En dix années de Direction générale, il chercha donc à impulser à l'Inserm des principes qui conciliaient rigueur, démocratie (il ne remit que très rarement en cause les avis des Commissions scientifiques spécialisées), ambition et élitisme. Ces ingrédients placèrent l'Inserm au rang des organismes internationalement reconnus, dont les unités, bien structurées, étaient régulièrement évaluées. Il cultivait, avec intelligence et un soin qu'on ne pouvait soupçonner de prime abord, une image de provincial peu au fait de certains dossiers et surtout des écosystèmes mondains parisiens. Malheur à celui qui se laissait prendre à ce jeu car il était un très fin et très rusé politique, qui avait une connaissance souvent fort précise de nombre de dossiers. Par exemple, il avait une excellente connaissance de celui de l'énergie nucléaire qui le conduisait à pourfendre avec force et qualité les irresponsables de tous bords, incompétents, doctrinaires, et autres écologistes, qui, par manque de clairvoyance, de sérieux ou de connaissance, desservaient les intérêts supérieurs du pays.

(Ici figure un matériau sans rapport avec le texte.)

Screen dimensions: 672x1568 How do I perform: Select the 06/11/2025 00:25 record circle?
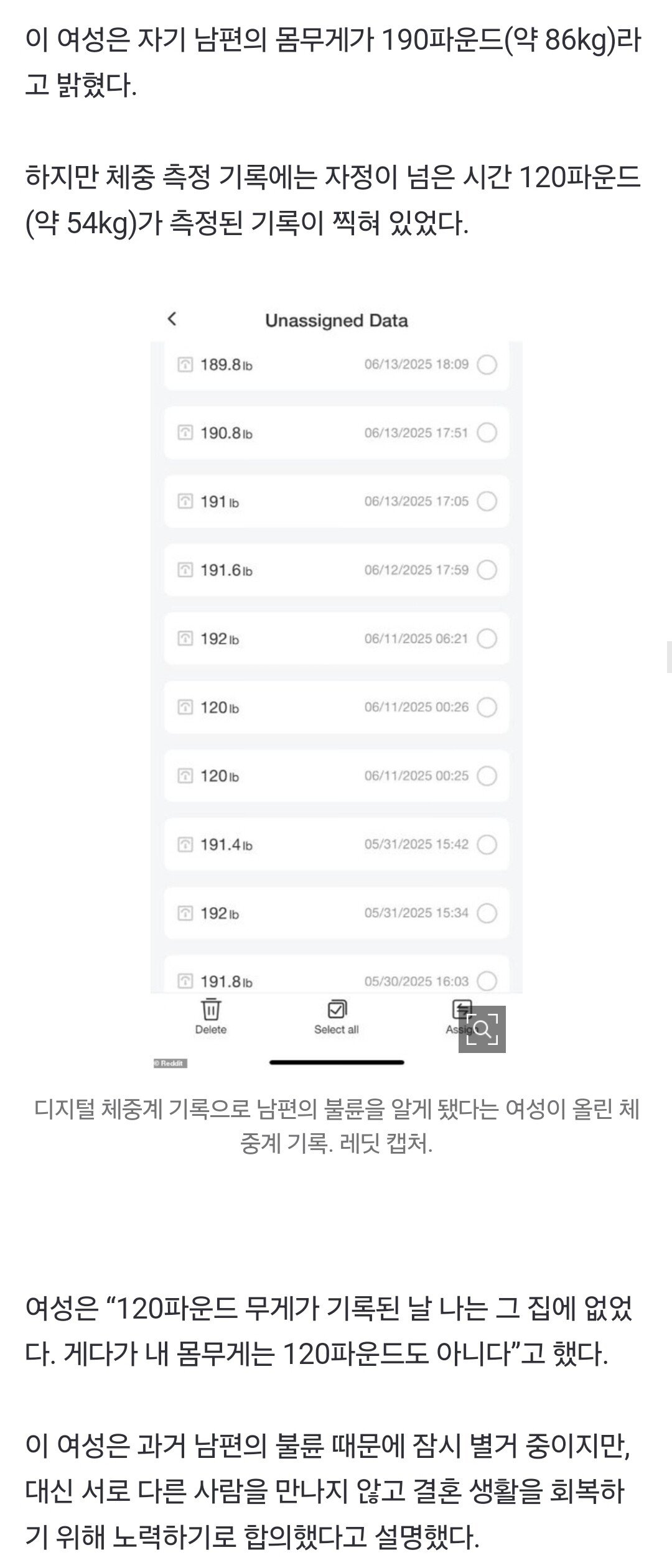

Plus tard, en jouant sur les registres qu'il affectionnait le plus, il transforma profondément l'Institut Curie. Il comprit immédiatement qu'il y avait dans cette institution un potentiel considérable lié au nom qu'il portait, à l'histoire et à la qualité des équipes scientifiques et médicales. Il sut créer les conditions d'un renouveau et d'un développement considérable qui modernisa la recherche de l'Institut Curie. Sa principale préoccupation était que les malades cancéreux puissent bénéficier le plus rapidement possible des acquis de la recherche. Il avait parfaitement compris, depuis longtemps, que pour qu'un institut comme l'Institut Curie prenne des initiatives de grande ampleur face aux révolutions apportées par les découvertes scientifiques les plus récentes, il fallait obtenir une parfaite osmose entre le monde médical et celui de la recherche. Mais, tant il est vrai qu'on ne modifie ni les hommes ni les mentalités aussi vite qu'on le souhaite, il ne put aller au bout de cette tâche qu'il jugeait essentielle.
Il restera dans nos mémoires un homme de grand talent, modeste et discret, auquel la recherche biologique et médicale française doit énormément.